Author:

Keywords:

Science & Technology, Life Sciences & Biomedicine, Gastroenterology & Hepatology, Clinical Neurology, Neurosciences, Neurosciences & Neurology, barostat, cannabinoid, delta9-tetrahydr-ocannabinol, irritable bowel syndrome, visceral hypersensitivity, IRRITABLE-BOWEL-SYNDROME, RAT MODEL, HYPERALGESIA, PERCEPTION, PAIN, Adult, Analgesics, Non-Narcotic, Cannabinoid Receptor Agonists, Cross-Over Studies, Dilatation, Pathologic, Double-Blind Method, Dronabinol, Female, Humans, Hyperalgesia, Irritable Bowel Syndrome, Middle Aged, Pain Threshold, Placebos, Pressure, Rectum, Viscera, Young Adult, 1103 Clinical Sciences, 1109 Neurosciences, 1116 Medical Physiology, 3202 Clinical sciences, 3208 Medical physiology, 3209 Neurosciences

Abstract:

Abstract Background Visceral hypersensitivity to distension is thought to play an important role in the pathophysiology of the irritable bowel syndrome (IBS). Cannabinoids are known to decrease somatic pain perception, but their effect on visceral sensitivity in IBS remains unclear. Therefore, we evaluated the effect of the mixed CB(1)/CB(2) receptor agonist delta-9-tetrahydrocannabinol (Delta(9)-THC, dronabinol) on rectal sensitivity. Methods Ten IBS patients and 12 healthy volunteers (HV) underwent a barostat study to assess rectal sensitivity using an intermittent pressure-controlled distension protocol before and after sigmoid stimulation. Repetitive sigmoid stimulation is a validated method to increase visceral perception in IBS patients, consisting of a 10-min period of 30 s stimuli (60 mmHg), separated by 30 s of rest (5 mmHg). The effect of placebo and Delta(9)-THC (5 and 10 mg in healthy volunteers and 10 mg in IBS patients) on rectal sensitivity was evaluated on respectively three and two separate days in a double blind, randomized, crossover fashion.
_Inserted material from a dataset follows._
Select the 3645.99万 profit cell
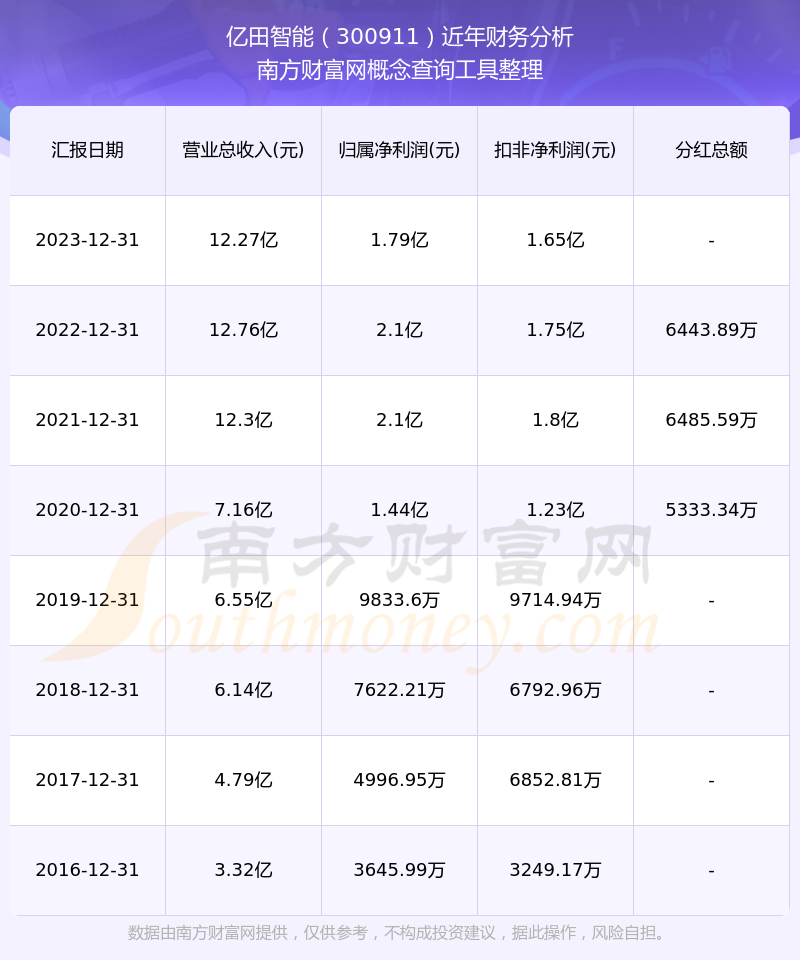This screenshot has width=800, height=960. coord(400,870)
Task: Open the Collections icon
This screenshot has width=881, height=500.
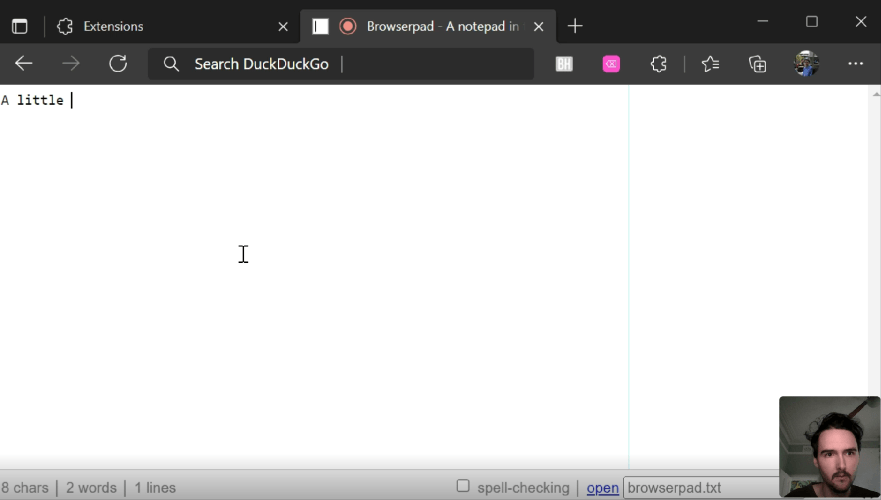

Key Results All participants (HV and IBS) reported central side effects during the highest dose of Delta(9)-THC, most frequently increased awareness of the surrounding, light-headedness and sleepiness, whereas no side effects where reported during placebo. Although blood pressure was not affected, heart rate increased in both HV and IBS, but was most pronounced in IBS patients. The cannabinoid agonist Delta(9)-THC did not alter baseline rectal perception to distension compared to placebo in HV or IBS patients. Similarly, after sigmoid stimulation there were no significant differences between placebo and Delta(9)-THC in sensory thresholds of discomfort. Conclusions & Inferences These findings imply that Delta(9)-THC does not modify visceral perception to rectal distension and argue against (centrally acting) CB agonists as tool to decrease visceral hypersensitivity in IBS patients.